Key Highlights
- RBI draft permits banks to finance corporate takeover deals under strict caps.
- Up to 70% of the purchase price is lendable if the buyer supplies 30% equity.
- Maximum exposure is confined to 10% of a bank’s Tier‑I capital, sparking debate over restrictiveness.
Detailed Insights
Under the proposed circular, banks may extend credit up to 70% of the acquisition cost, subject to a 30% equity contribution from the acquiring firm.
Eligibility Criteria – The acquirer must be a listed, profitable entity for at least three years and must demonstrate robust net worth.
Capital Exposure Limits – The new framework caps acquisition‑related exposure at 10% of Tier‑I capital. Additionally, overall capital market exposure is limited to 20% for direct and 40% for combined (direct+indirect) exposures.
Safeguards such as a 3:1 debt‑to‑equity ratio, adequate collateral (typically the target’s shares), and strict valuation controls reinforce prudence.
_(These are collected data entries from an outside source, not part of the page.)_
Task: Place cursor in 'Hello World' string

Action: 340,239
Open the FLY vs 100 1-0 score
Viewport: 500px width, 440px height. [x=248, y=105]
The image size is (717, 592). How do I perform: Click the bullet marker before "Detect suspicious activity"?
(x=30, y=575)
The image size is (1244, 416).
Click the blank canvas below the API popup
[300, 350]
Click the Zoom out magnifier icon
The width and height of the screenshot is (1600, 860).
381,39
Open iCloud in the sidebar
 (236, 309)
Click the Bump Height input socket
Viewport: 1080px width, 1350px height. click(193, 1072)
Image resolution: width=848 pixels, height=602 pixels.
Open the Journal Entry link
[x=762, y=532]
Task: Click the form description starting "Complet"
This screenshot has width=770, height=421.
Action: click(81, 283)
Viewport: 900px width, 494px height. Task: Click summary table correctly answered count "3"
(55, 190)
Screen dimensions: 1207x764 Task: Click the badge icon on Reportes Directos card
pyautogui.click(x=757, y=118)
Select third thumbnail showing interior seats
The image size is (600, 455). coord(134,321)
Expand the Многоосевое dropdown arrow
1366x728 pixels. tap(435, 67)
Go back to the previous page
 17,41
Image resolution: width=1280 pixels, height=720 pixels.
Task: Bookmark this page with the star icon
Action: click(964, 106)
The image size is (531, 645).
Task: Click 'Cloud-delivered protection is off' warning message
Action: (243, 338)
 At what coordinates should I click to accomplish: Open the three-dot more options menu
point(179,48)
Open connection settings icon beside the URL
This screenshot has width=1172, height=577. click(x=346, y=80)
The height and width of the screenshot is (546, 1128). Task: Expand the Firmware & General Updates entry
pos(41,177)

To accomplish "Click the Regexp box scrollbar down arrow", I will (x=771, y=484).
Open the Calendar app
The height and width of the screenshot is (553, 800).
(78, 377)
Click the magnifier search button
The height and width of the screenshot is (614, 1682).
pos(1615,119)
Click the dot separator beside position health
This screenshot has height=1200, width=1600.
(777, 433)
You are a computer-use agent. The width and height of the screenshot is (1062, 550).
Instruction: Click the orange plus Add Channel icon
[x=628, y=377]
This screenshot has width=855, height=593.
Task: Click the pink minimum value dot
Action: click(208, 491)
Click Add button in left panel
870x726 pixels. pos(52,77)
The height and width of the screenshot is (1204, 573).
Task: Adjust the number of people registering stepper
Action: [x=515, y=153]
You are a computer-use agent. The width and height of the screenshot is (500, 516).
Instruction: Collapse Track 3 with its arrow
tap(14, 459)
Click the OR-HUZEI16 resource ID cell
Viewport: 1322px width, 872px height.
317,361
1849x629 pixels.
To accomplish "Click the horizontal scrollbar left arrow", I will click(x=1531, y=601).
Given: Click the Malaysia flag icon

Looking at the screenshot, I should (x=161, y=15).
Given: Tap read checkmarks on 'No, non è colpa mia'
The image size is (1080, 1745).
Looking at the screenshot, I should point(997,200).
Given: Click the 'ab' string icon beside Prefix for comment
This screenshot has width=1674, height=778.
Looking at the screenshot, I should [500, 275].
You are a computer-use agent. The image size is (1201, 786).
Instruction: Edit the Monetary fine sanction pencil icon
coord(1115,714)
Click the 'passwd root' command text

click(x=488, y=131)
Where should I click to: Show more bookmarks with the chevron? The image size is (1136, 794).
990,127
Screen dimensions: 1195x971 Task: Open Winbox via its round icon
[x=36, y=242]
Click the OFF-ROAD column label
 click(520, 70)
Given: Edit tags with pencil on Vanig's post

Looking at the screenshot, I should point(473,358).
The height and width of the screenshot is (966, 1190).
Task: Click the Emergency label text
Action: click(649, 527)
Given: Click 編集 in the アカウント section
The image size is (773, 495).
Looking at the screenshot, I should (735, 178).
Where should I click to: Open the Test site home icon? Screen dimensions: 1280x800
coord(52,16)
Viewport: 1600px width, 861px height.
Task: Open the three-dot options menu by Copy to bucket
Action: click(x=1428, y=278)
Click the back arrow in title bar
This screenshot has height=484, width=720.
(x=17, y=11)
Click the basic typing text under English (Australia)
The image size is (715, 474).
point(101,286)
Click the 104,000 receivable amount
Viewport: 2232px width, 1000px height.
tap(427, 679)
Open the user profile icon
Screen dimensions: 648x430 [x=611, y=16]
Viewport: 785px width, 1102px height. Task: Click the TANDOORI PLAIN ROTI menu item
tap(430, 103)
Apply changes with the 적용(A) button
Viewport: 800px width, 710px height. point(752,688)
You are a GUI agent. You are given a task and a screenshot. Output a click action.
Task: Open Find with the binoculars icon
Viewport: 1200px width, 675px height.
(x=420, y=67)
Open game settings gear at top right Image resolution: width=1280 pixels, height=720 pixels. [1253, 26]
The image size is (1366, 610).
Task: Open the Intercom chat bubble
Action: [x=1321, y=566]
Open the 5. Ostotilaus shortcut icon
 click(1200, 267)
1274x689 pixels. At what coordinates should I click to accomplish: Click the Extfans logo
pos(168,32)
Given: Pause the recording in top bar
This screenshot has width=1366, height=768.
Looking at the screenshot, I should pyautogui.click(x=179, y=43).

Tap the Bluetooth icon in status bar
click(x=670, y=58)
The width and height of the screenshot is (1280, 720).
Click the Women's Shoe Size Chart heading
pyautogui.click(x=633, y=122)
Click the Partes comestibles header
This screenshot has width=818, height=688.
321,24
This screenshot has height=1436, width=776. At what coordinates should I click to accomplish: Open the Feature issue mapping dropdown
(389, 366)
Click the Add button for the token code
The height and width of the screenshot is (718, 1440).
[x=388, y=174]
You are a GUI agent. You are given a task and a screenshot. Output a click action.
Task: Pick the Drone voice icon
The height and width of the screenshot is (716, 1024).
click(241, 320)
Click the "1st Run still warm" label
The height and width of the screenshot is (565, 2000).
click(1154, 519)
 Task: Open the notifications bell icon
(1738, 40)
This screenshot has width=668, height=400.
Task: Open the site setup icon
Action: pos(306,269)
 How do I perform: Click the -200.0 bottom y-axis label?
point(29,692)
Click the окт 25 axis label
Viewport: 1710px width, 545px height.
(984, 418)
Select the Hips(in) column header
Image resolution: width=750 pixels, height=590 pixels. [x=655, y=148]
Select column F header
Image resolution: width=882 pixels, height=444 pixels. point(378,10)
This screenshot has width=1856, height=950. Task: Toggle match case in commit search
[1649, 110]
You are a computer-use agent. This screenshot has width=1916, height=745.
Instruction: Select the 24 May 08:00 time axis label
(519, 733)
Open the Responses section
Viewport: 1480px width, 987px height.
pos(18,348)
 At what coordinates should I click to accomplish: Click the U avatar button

Many bankers argue that the 10% ceiling may curtail large strategic acquisitions and that the prescribed 30% equity requirement should be broadened to include instruments like preference shares, convertible debentures, and hybrid securities.
Key Concepts
- Tier‑I Capital – Core capital that reflects a bank’s financial strength.
- Acquisition Financing Exposure – The portion of a bank’s loan book earmarked for corporate takeover funding.
- Debt‑Equity Ratio Cap – The maximum allowed proportion of debt relative to equity, set here at 3:1.
- Equity Contribution Mandate – Requirement for the acquiring company to furnish 30% of the deal value in equity.
- Capital Market Exposure – The overall exposure of a bank to securities market operations.